Hello all.
I am unable to run LAM.7.1.1 or the latest beta LAM.7.1.2b28 using the
module ssi rpi ib.
Description of the system: 8 nodes each of them with 4 opteron processors.
SUSE 9.3. , IBGD, VAPI version 4.1
Configure is run with
./configure -with-threads=posix --prefix=/common/opt/lammpi/lam-7.1.2b
--with-rsh=ssh -x --with-rpi-ib=/usr/local/ibgd/driver/infinihost/
--enable-shared --
with-modules=ib,sysv,usysv,tcp
Description of the failure:
mpirun ssi rpi ib C full_path_to_application this hangs right at the
beginning (provably at MPI_INIT)
mpirun ssi rpi ib N full_path_to_application runs without problem
That means that I can use only one processor per node. If I try to use more
than one it hangs.
Other modules such as ssi rpi tcp work fine across nodes and using all
processors. I.e.
mpirun ssi rpi tcp C full_path_to_application
I read the documentation (user and installation) and I don't know if the
problem has to do with the memory that needs to be pinned, Ib port problem,
HCA problem, memory manager,.I am a bit lost.
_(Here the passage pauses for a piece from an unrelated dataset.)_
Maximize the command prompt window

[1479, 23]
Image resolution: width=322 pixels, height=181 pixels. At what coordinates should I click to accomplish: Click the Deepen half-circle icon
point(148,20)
Then I found a file under LAM_installation_path/etc/lam-ssi-rpi-ib-helpfile
Which contents I am dumping here:
------------------------------------------------------------
-*-rpi-ib:malloc-fail-*-
# Invoked when malloc fails.
# %1 = data struct for which malloc failed
LAM encountered an error when invoking the library call "malloc".
This happenned when trying to create "%1". Aborting!
-*-rpi-ib:hca-hndl-fail-*-
# Called when hca_get_hndl fails in IB
LAM was not able to get an HCA handle for Infiniband hardware. Aborting!
-*-rpi-ib:this-port-not-free-*-
It seems that the Infiniband port "%1" is busy or not
active. Aborting!
-*-rpi-ib:no-free-port-*-
LAM could not get a free port on Infiniband. All the ports seem to be
in use now. Aborting!
-*-rpi-ib:interval-init-fail-*-
LAM failed while initialization of the data structures required for
management of registered memory intervals. This may be because of
malloc failing due to lack of memory space. Aborting!
-*-rpi-ib:register-mem-fail-*-
An error occurred while registering/pinning OS memory for
Infiniband module. It is possible that you are running on an OS which does
not support memory pining. Aborting!
-*-rpi-ib:qp-create-fail-*-
An error occurred while creating a Infiniband Queue Pair.
The exact error string returned by Infiniband API is as follows:
"%1"
-*-rpi-ib:cq-create-fail-*-
An error occurred while creating an Infiniband Completion Queue.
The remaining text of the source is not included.